## Extract to read
■ ■ ■ ■ ■ ■ ■
As these three types of vehicles had to take fitness clearances annually before January 2020, the number of vehicles eligible for fitness test should have been lower now and the number of unfit vehicles should have been smaller.

However, BRTA data shows 5.08 lakh registered vehicles, which are eligible for fitness test, did not renew their documents till last month. The figure had never been so large previously, sources said.

The number of unfit vehicles was 4.79 lakh in July 2019, according to a BRTA report submitted to the High Court as per its directive.

The state-run BRTA’s 2020-21 annual report said 6.75 lakh vehicles received fitness certificates in the last fiscal year. The number was 7.5 lakh in 2019-20 and 7.06 lakh in 2018-19.

An official of the government agency said around 2 lakh out of the 5.08 lakh vehicles are three-wheelers, which are used outside Dhaka. Besides, many of them are not operated.

BRTA offices across the country remained shut for a long time during the Covid-induced lockdown in the last two years, which contributedto the rise in the number of unfit vehicles, the official told The Daily Star, wishing anonymity.


Till June 2021, BRTA issued 37.63 lakh driving licences against 47.76 lakh registered vehicles, indicating that 10.13 lakh vehicles are being run by unlicensed drivers.

The actual number of licensed drivers may be less than the number of licences issued because many people collect more than one — one for a motorbike or a light vehicle and another for a heavy vehicle, a BRTA official said.
■ ■ ■ ■ ■ ■ ■
## Given information

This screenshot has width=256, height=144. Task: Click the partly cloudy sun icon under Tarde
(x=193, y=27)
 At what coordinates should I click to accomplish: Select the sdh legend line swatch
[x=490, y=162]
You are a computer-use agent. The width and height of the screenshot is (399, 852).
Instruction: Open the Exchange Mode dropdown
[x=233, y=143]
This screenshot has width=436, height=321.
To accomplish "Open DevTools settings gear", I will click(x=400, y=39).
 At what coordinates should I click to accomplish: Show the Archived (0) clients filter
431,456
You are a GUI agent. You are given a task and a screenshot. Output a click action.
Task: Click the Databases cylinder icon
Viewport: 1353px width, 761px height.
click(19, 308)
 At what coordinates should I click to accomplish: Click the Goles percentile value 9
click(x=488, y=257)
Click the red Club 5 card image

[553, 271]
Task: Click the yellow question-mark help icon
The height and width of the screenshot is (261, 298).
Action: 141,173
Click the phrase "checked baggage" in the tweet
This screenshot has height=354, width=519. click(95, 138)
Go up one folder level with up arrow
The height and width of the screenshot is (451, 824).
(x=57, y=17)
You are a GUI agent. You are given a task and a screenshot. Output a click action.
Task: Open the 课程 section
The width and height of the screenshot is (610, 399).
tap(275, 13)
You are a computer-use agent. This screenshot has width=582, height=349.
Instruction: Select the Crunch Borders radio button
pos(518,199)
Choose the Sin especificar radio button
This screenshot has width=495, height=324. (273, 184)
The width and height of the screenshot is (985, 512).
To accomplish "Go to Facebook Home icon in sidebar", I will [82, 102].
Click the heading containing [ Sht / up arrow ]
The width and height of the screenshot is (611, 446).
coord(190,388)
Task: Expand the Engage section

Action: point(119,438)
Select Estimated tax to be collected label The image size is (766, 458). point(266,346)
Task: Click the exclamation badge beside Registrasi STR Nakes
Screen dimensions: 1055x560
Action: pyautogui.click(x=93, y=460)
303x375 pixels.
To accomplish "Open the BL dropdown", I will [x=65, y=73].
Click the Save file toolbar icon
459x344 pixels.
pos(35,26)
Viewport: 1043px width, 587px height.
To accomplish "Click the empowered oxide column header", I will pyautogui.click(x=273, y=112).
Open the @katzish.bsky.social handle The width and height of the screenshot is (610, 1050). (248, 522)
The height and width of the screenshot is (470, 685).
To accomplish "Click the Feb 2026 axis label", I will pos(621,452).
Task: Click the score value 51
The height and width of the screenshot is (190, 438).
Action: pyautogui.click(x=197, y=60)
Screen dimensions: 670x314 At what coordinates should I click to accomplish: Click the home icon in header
■ ■ ■ ■ ■ ■ ■
## Work request 1
From the passage on unfit vehicles, output the text between "The state-run BRTA’s" and "Star, wishing anonymity.", inclusive, word for word.
## Work request 2
According to the passage on unfit vehicles, how many vehicles received fitness certificates in the 2020-21 fiscal year?
## Work request 3
Drawing on the passage on unfit vehicles, explain why the actual number of licensed drivers may be lower than the number of licences issued.
The data is separate material from the text above.

## Final answer 1
The state-run BRTA’s 2020-21 annual report said 6.75 lakh vehicles received fitness certificates in the last fiscal year. The number was 7.5 lakh in 2019-20 and 7.06 lakh in 2018-19.

An official of the government agency said around 2 lakh out of the 5.08 lakh vehicles are three-wheelers, which are used outside Dhaka. Besides, many of them are not operated.

BRTA offices across the country remained shut for a long time during the Covid-induced lockdown in the last two years, which contributedto the rise in the number of unfit vehicles, the official told The Daily Star, wishing anonymity.

## Final answer 2
6.75 lakh vehicles.

## Final answer 3
Many people collect more than one licence, such as one for a motorbike or a light vehicle and another for a heavy vehicle. Some drivers are therefore counted more than once in the licence total.